"So you wish to stray and be lost? How much better that I do not also wish this. Certainly, I dare say, I am unwelcome. But I listen to the Apostle who says: Preach the word; insist upon it, welcome and unwelcome. ... However unwelcome, I dare to say: 'You wish to stray, you wish to be lost; but I do not want this.' For the one whom I fear does not wish this. And should I wish it, consider his words of reproach: The straying sheep you have not recalled; the lost sheep you have not sought. Shall I fear you rather than him? Remember, we must all present ourselves before the judgment seat of Christ."
From the Second Reading for Sept. 24, Office of readings of the Liturgy of the Hours (Monday of the 25th week in ordinary time) -- St. Augustine's Sermon on Pastors: "Insist upon the Message, whether it be welcome or not"
Driving home from work to see the full moon reflected in a glimmering slash of silver-gray in the dark gray waters of the local slough, itself a shadowy depthless presence in the surrounding forest night; you know how the mood of a lake changes, especially if you have vacation memories of marveling at water that was a sunny sparkling blue playground in the daytime, become a strange flat dark disc ringed with mysterious impenetrable vegetation, and possessed by sounding crickets at night; with the nice medieval music playing in the car (the library was literally giving unwanted CDs away, so I got a trove of Gregorian chant, some medieval Christmas, the odd Schubert and Debussy), -- doing this, I felt the Jeep was a more sacred space even than the church had been the Sunday morning before. Very wrong of course, but music will have effects, and the music for Mass had been more jamboree-like than usual. A small crowd of sympathizers, I won't say Commie-pinko plants, turned and clapped and whooped appreciation at the end, as usual.
The nice young seminarian, thank God there are still some, gave a talk. He said he would be with us on weekends for the next five years of his discernment. He welcomed calls and emails from any of us, looked forward to getting to know us, and said his email address would be in the bulletin. I won't be crabby and uncharitable, and say how tempting it is to take him up on his offer and write, Dear good young man, I do hope when you get your own parish you can make some sort of inroads into the ghastly music we all must hear and have heard for fifty years. Why does Marty Haugen, Protestant wunderkind, still govern the liturgy? (I have an ancient, slightly saccharine book called St. Michael and the Angels, Compiled From Approved Sources, which tells me for example, "St. Michael offers to God the prayers of the faithful symbolized by incense whose smoke rises towards heaven ... his name is mentioned in the confession of faults made by the priest at the foot of the altar, and by the faithful in turn ... St. John Chrysostom, among others, states that 'When Mass is being celebrated, the Sanctuary is filled with countless angels who adore the Divine Victim immolated on the altar.' " Who knew? What incense? What Divine Victim? To think that this was the sort of thing got rid of for the sake of contemporary relevancy, and bongo drums.) ...The whoopers at the end are not the majority. I judge this by the grim, clamped-mouth silence of most of the congregation. Most of them are, at best, offering up their suffering to God. They don't want to clap in unison with the happy blonde at the podium, either.

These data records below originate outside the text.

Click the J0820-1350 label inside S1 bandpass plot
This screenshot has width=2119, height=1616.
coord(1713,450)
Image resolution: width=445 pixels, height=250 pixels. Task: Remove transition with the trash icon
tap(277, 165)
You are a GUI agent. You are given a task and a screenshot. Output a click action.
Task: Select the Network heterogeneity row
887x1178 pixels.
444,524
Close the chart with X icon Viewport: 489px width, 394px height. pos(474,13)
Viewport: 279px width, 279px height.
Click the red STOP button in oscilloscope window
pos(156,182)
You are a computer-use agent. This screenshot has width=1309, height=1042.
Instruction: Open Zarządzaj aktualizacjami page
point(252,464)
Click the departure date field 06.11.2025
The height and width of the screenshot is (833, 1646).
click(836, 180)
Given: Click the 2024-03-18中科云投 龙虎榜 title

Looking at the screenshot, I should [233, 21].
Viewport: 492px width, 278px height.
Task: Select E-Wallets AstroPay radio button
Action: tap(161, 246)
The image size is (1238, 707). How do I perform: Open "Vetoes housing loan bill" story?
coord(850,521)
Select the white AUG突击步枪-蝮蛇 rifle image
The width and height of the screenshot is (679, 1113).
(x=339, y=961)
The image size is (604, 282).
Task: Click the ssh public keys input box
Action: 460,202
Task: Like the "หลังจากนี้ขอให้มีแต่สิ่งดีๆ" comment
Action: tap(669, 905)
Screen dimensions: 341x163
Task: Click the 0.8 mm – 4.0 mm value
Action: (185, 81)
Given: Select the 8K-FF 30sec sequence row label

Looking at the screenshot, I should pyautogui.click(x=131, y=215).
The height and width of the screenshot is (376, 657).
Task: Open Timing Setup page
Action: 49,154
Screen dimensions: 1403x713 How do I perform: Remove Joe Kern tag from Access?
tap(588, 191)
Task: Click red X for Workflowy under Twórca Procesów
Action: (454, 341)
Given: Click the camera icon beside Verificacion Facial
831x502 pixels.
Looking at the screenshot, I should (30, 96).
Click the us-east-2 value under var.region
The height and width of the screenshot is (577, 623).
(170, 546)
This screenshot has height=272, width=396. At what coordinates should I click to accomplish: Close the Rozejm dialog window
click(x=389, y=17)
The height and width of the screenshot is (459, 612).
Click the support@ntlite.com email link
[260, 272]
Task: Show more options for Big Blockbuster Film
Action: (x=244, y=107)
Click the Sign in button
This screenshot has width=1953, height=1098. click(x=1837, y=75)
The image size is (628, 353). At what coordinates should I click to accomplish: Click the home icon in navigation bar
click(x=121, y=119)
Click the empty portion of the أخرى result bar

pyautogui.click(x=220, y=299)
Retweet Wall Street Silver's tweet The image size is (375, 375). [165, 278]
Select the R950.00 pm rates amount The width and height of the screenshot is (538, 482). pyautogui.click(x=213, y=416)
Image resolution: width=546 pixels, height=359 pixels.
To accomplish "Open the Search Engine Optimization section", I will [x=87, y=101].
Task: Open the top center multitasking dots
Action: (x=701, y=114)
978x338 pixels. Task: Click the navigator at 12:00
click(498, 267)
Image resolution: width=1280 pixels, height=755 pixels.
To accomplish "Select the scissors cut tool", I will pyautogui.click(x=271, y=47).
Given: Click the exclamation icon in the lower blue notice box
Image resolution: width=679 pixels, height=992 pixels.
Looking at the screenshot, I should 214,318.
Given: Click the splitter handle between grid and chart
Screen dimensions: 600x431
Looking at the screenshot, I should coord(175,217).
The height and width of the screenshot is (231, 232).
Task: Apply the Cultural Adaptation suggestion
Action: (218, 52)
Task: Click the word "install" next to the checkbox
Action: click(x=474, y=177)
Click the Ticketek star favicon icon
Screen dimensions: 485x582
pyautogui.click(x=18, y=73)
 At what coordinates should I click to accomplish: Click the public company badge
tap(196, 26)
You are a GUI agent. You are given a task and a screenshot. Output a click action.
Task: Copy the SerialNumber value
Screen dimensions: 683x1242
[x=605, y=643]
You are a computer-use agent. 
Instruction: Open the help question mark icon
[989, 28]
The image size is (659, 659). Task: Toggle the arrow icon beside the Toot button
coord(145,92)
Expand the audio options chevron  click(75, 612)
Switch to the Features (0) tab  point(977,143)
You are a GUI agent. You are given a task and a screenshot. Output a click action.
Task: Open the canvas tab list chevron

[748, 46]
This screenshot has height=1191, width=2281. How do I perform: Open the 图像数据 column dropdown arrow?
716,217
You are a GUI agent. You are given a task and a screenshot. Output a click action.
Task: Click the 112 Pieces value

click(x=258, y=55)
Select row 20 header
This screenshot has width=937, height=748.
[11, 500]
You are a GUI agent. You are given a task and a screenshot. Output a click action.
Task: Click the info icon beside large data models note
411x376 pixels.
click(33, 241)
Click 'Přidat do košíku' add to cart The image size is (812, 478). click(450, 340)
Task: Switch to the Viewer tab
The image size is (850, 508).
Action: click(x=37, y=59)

But I won't be crabby and uncharitable, for what do I know? Can't sing, can't read music, can't play an instrument. It's very wrong to suspect that musical people are oddly authoritarian. "Better to light a candle than curse the darkness," and so on. Why not ask to join the choir and make changes from within? Can you imagine the new person, unable to carry a tune in a bucket, suggesting to the seasoned performers and the professional choir director fresh from his role in the off-Broadway show in the next suburb over, that we start singing Hildegard of Bingen? Perhaps I should write a novel in which a crabby -- but musically able -- old woman does this, or at any rate writes that letter to the visiting seminarian. She could be formidable but elegant, and perhaps solve parish mysteries (who killed the blonde?), and have two cats named Sassicaia and Egypt.
The CD in the Jeep, which made the moonlight on the water seem like something eternal and sacred that God himself and all the communion of saints were looking at right that moment, also has the word ancient in it. It was Ancient Music for a Modern Age, by an ensemble called Sequentia. They have been doing God's work for forty years. They have even recorded everything by Hildegard of Bingen, nine discs. Who knew?
We began with St. Augustine telling his parishioners in Hippo around the year 400, that -- yes -- he and they were obliged to bring in straying sheep, even if the sheep were insolent and did not want to be retrieved. What an amazing thing. I'm just adding, at the risk of beating my own bongo drum that I may go on beating for a good long time, good music would help.